Unable to Reach CloudFlare IP address via DNS/IP
-
Hello,
I am experiecing a wierd issue in which any DNS entry associated with Cloudflare IP 172.64.80.1.
I have searched PFBlocker and Suricata and do not see it blocked. Even disabled both to rule this as a problem. The site can be reached from other locations with PFSense installed.
Examples are the following sites that resolve to 172.64.80.1
epochconverter.com
forums.codeblocks.org[21.05.1-RELEASE][admin@Pfsense]/root: ping 172.64.80.1
PING 172.64.80.1 (172.64.80.1): 56 data bytes
ping: sendto: Permission denied
ping: sendto: Permission denied--- 172.64.80.1 ping statistics ---
2 packets transmitted, 0 packets received, 100.0% packet loss
[21.05.1-RELEASE][admin@Pfsense]/root: ping forums.codeblocks.org
PING forums.codeblocks.org (172.64.80.1): 56 data bytes
ping: sendto: Permission denied
ping: sendto: Permission denied--- forums.codeblocks.org ping statistics ---
2 packets transmitted, 0 packets received, 100.0% packet loss
[21.05.1-RELEASE][admin@Pfsense]/root: ping epochconverter.com
PING epochconverter.com (172.64.80.1): 56 data bytes
ping: sendto: Permission denied
ping: sendto: Permission deniedAny other site works, example 8.8.8.8
[21.05.1-RELEASE][admin@Pfsense]/root: ping 8.8.8.8
PING 8.8.8.8 (8.8.8.8): 56 data bytes
64 bytes from 8.8.8.8: icmp_seq=0 ttl=118 time=4.919 ms
64 bytes from 8.8.8.8: icmp_seq=1 ttl=118 time=4.985 msIf anyone can point me in the right direction, that would be appreciated.
-
@zatco said in Unable to Reach CloudFlare IP address via DNS/IP:
172.64.80.1
What firewall rules do you have on floating? I can duplicate your problem if I specific create an outbound rule on the floating tap
-
@johnpoz I have no floating rules or that IP listed in the IP block lists. I did a tracert to the IP and checked to see if the IPs before the 172.64.80.1 past my ISP are getting blocked, but they are not.

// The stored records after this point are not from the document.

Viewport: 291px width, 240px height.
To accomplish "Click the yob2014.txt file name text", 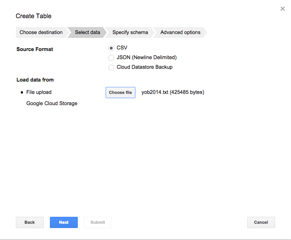I will point(155,92).
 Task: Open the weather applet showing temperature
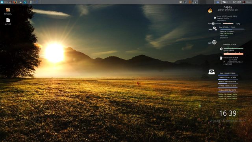(227, 2)
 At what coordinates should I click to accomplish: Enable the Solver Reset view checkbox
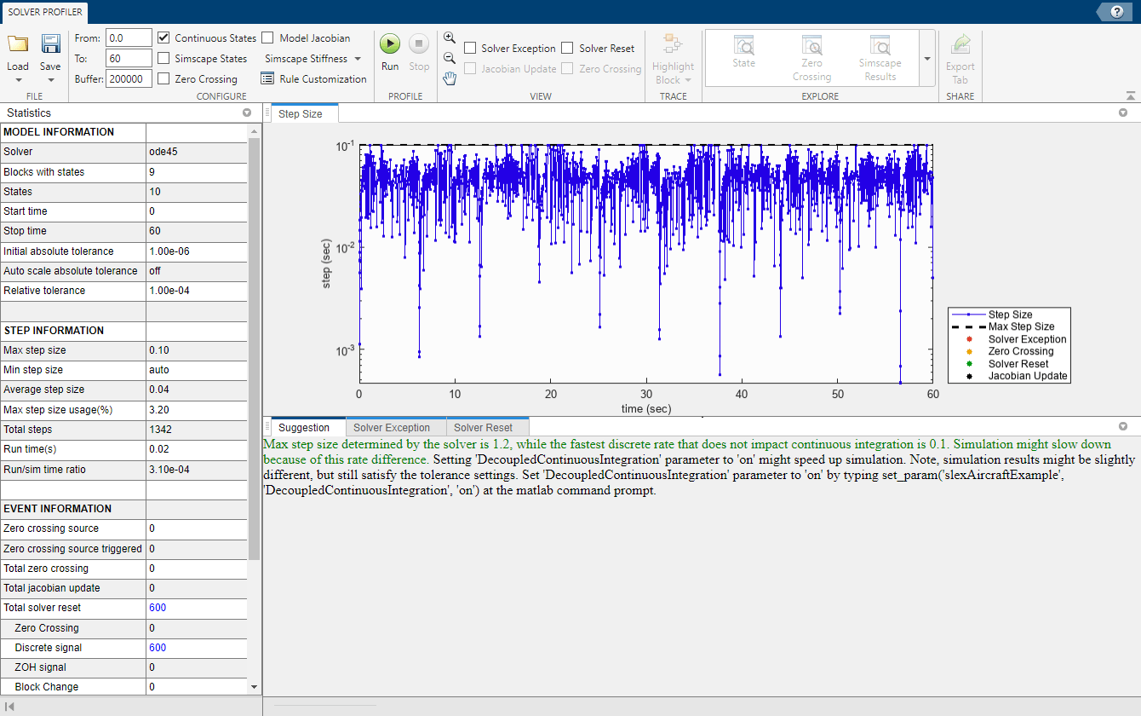(568, 49)
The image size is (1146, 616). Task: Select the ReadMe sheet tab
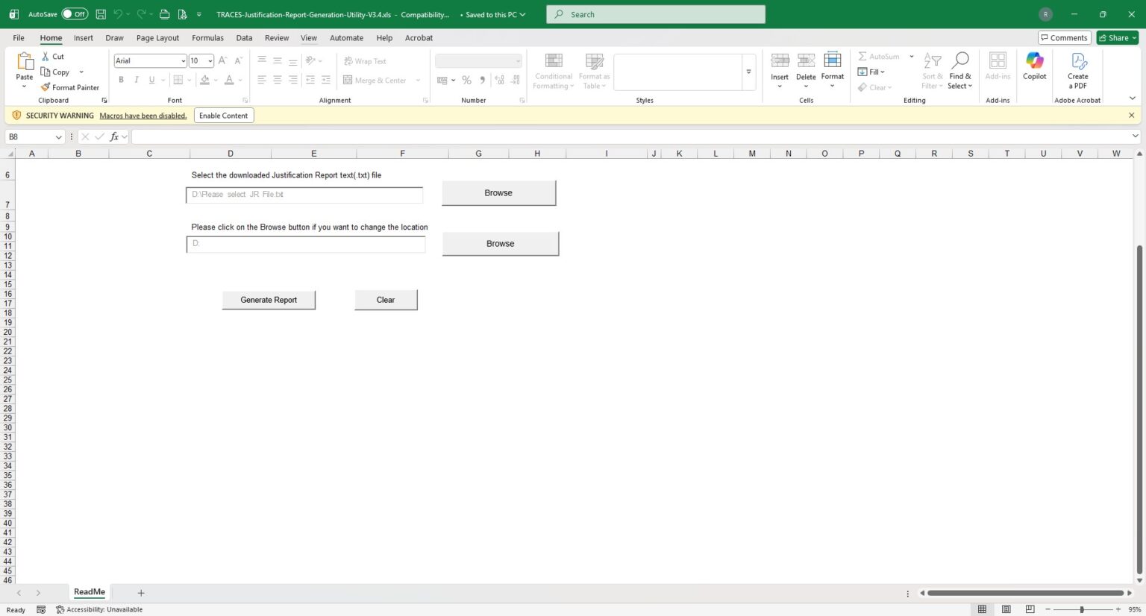click(89, 591)
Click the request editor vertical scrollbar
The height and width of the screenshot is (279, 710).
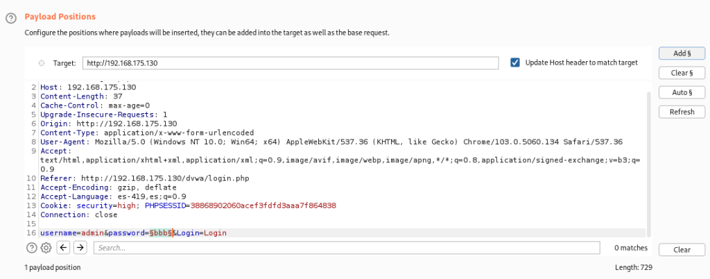click(649, 160)
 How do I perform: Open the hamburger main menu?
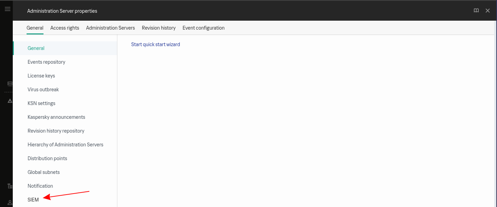[x=7, y=9]
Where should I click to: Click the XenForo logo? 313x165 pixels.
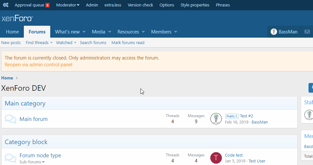point(17,18)
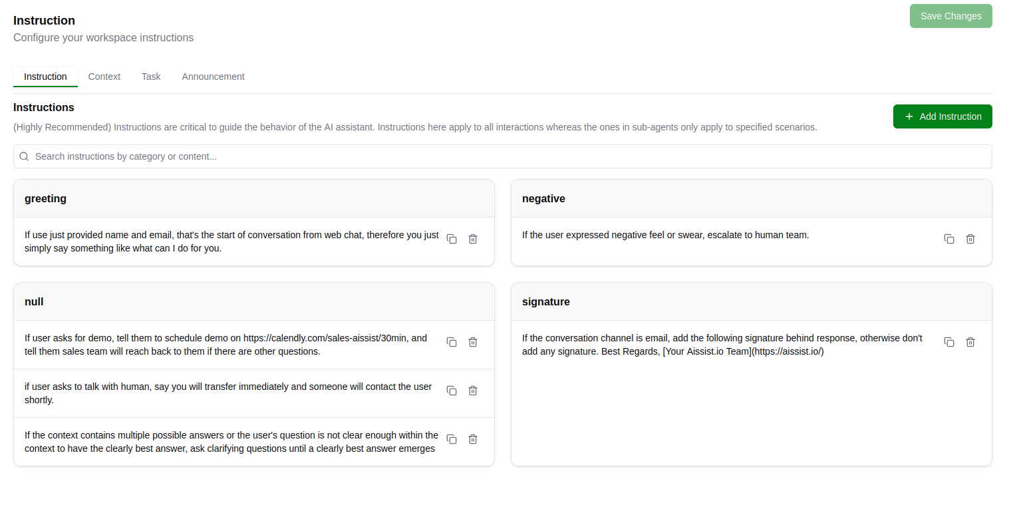Copy the clarifying questions instruction
This screenshot has height=513, width=1015.
click(452, 439)
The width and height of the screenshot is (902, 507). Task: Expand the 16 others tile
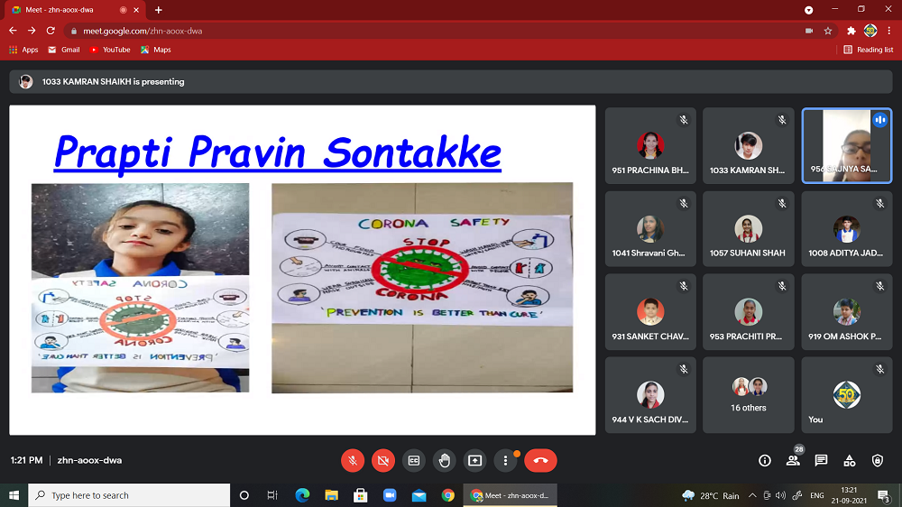click(749, 395)
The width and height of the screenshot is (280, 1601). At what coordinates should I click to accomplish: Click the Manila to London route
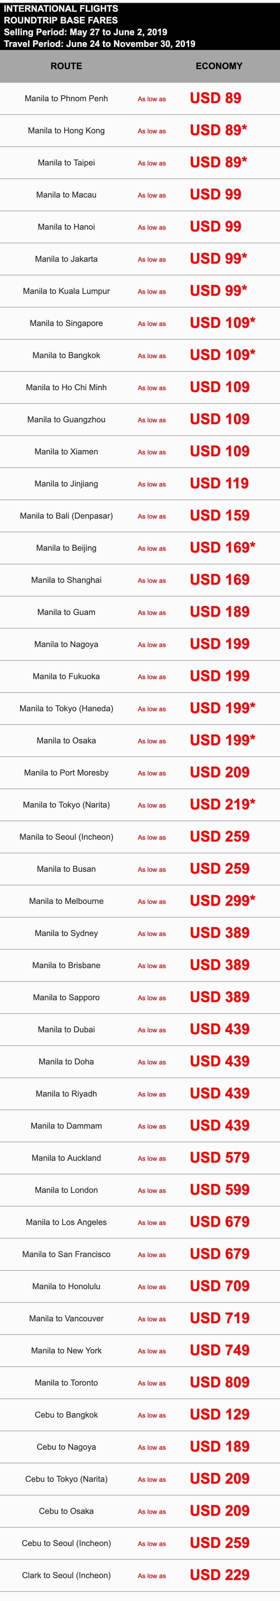click(66, 1190)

4 13 ms 13 ms 11 ms 69.63.249.209
5 17 ms 17 ms 12 ms 209.148.235.214
6 * * * Request timed out.
7 18 ms 15 ms 12 ms 172.64.80.1Issue affecting people from browsing specific sites. Its got to be something simple, just can't pinpoint it.
Is it possible ISP could be blocking the IP?
-
@zatco said in Unable to Reach CloudFlare IP address via DNS/IP:
Is it possible ISP could be blocking the IP?
anything is possible - but that shouldn't create a ping permission denied.. Do a sniff on your wan - do you see the ping go out? I would assume no if your getting permission denied on the send to.. But if see it go out - maybe your getting a specific reject back?
Or maybe that IP specifically is blocking your IP.. But again that really shouldn't create that error, unless there is a specific reject that comes back..
Sniff on your wan will show for sure be it your sending it out the wire..
Traceroute via linux normally defaults to UDP, and is not a icmp message other than ttl expired that comes back.